By Emily Glassberg Sands, Coursera Data Science Manager
Here at Coursera, we are proud to have a data science team that is nearly half female. The problems we’re tackling demand creative approaches and, as the literature consistently shows, diversity unlocks innovation.Yet only 16% of technical roles at major tech companies are held by women. What lessons have we learned in building our team?
Sourcing diverse talent
Diversity — including gender diversity — demands conscious and consistent efforts to source the right mix of talent. Consider the very top of the recruiting funnel and its three main pipelines: organic applicants, referrals from existing employees, and sourced candidates.
- Organic applicants come in through our job postings. A number of publicly available tools help us check that our job descriptions are inclusive — and pinpoint what to change when we’re missing the mark.
- Referrals come in through existing employees.
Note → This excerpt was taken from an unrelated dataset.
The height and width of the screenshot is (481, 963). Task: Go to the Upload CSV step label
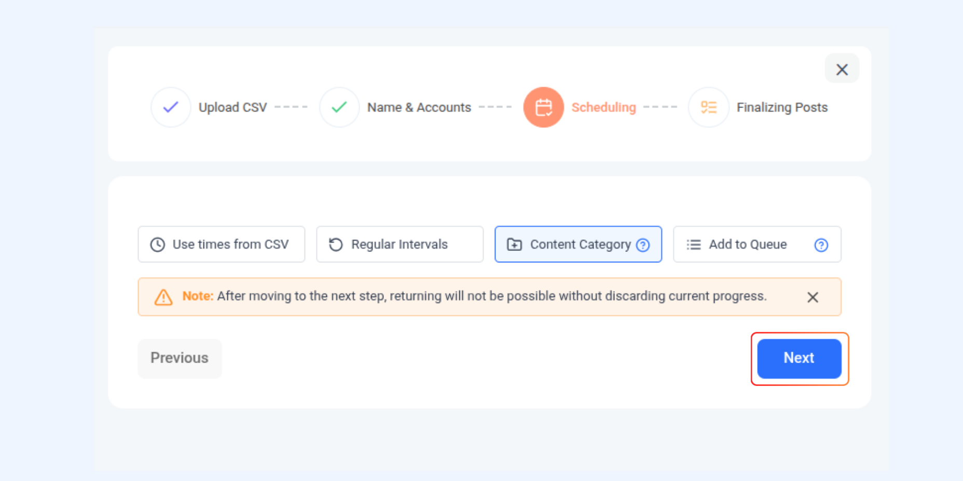click(x=232, y=108)
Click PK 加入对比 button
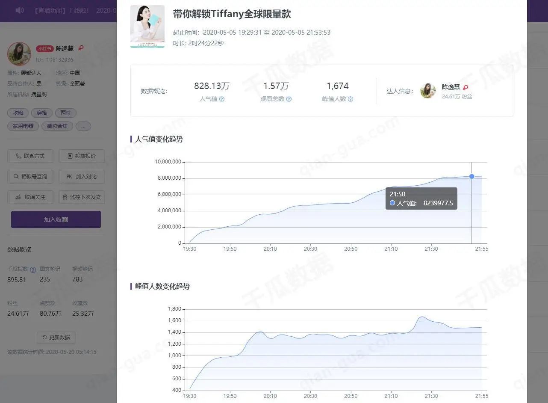Screen dimensions: 548x403 82,177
These can be an incredible source of talent: strong performers tend to refer other strong performers. But people also tend to refer people who look like them. So if there’s a lack of diversity on the team today, leaning too heavily on referrals can exacerbate the disparity. The solution? Start diversity efforts early — the investment will pay off in spades as the team scales.
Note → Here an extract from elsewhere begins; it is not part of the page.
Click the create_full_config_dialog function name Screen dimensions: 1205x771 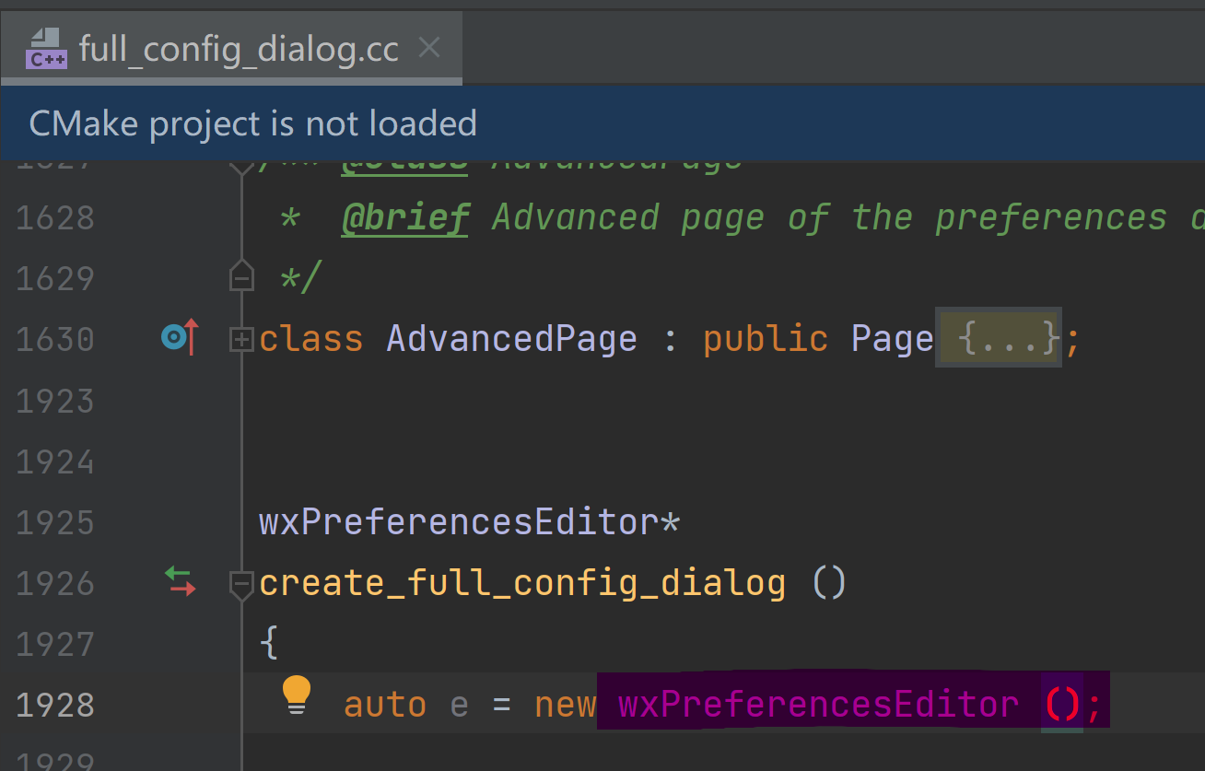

- Sourced candidates are those we go out and actively recruit. Here, we work to build a diverse network – for example, by hosting inclusive events with groups like Women Who Code, and by reaching out to select passive candidates who might be a strong fit encouraging them to apply.
Removing bias in screening and interviewing
Once the right mix of candidates is in the pipeline, we can bring intentionality to balanced screening and interviewing. For many of our technical roles, we’ve implemented automated screens on HackerRank; relative to having a recruiter or hiring manager as the first point of contact with all applicants, these screens allow us both to cast a wider and more inclusive net, and to do a more objective initial evaluation. At the interview stage, setting up panels of interviewers who are themselves diverse for phone screens and on-site conversations can help ensure fair evaluation – and experiencing the diversity we’ve already cultivated can help candidates assess fit.
For gender diversity in particular, connecting the dots between the technical work and social impact during the interview process can also help attract female technical talent to our teams. While many technical roles do provide a unique opportunity to make an impact in education, health, and other societal challenges, the link is not always obvious in the classroom or even while interviewing. Talking to potential candidates early and often about the why behind the work can make these roles more appealing to top female talent.
Retaining and growing diverse talent
Recruiting is the start of the story, but only truly valuable when all employees are treated as equals in the workplace, and grown and empowered in their new roles. This includes being deeply honest about whether otherwise similar employees have access to the same high-visibility projects and the same transparent feedback (and where they do not, fixing it). More formally, we can validate that compensation and promotion decisions are unbiased. For example, we conduct an analysis of pay parity at every compensation review to ensure fairness across the company, including between men and women in comparable roles.
Many of these actions take conscious thought and daily effort across the company – but the benefits of cultivating strong and diverse talent in data science and other technical roles far outweigh the costs. Every day, I have the privilege of seeing colleagues challenging each other to approach problems from different perspectives, and to try solutions that they might never have dreamed up alone. And that’s exactly what diversity is about – making all of us more thoughtful, creative, and successful as a team.